*WHAT YOU NEED TO DO*. The records below must be reproduced exactly, excluding any pictures.

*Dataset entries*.
**********

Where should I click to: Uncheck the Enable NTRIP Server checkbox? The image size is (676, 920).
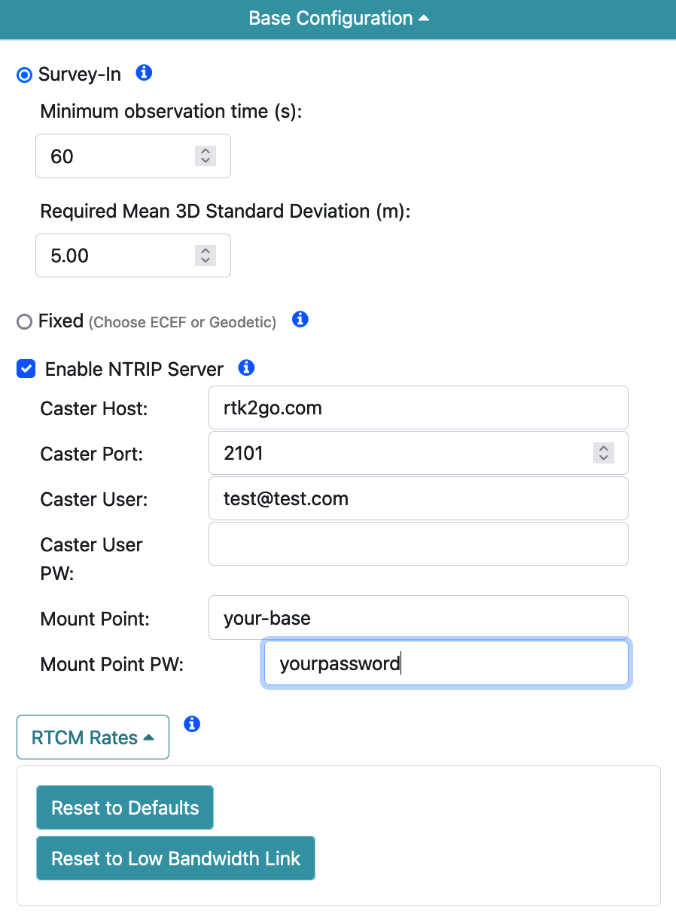pos(26,370)
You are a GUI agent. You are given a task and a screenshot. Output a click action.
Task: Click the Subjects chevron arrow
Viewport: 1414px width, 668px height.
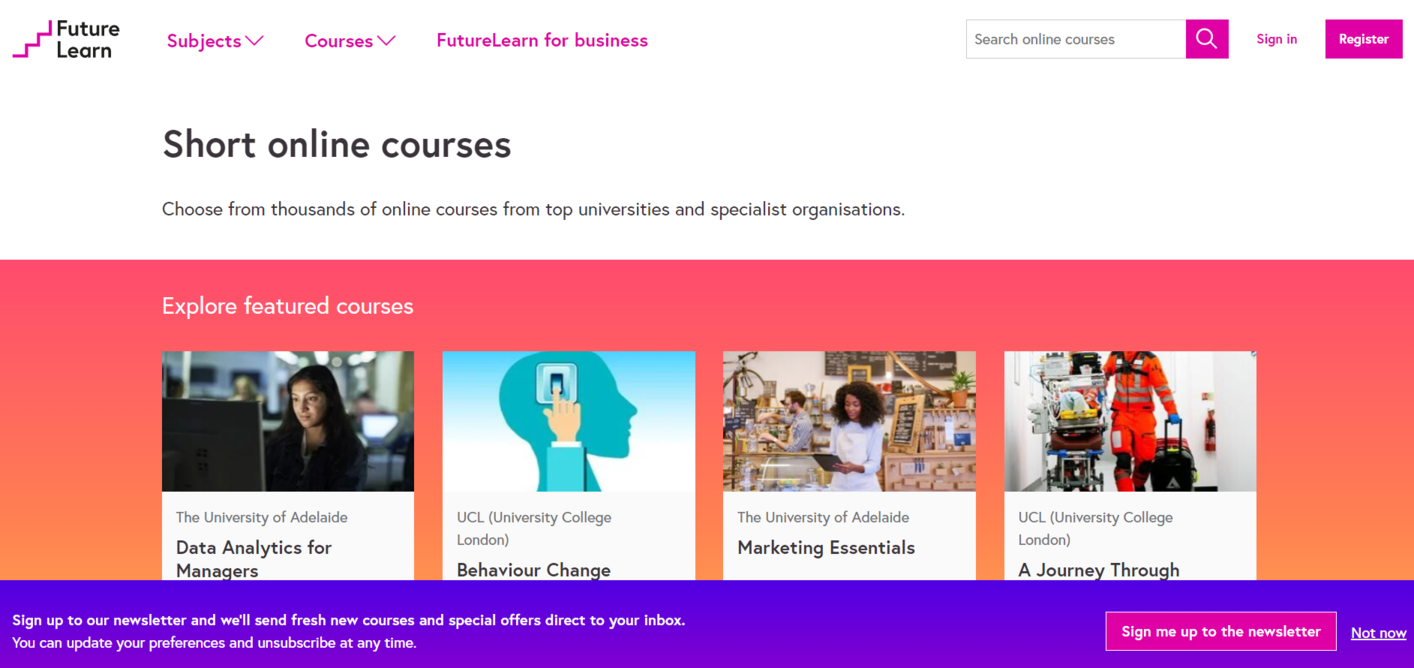coord(255,41)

**********

*ANSWER TO THE EXERCISE*.
Where should I click to: Uncheck the Enable NTRIP Server checkbox? The image size is (676, 920).
pos(26,370)
You are a GUI agent. You are given a task and a screenshot. Output a click action.
Task: Click the Subjects chevron arrow
Viewport: 1414px width, 668px height.
coord(255,41)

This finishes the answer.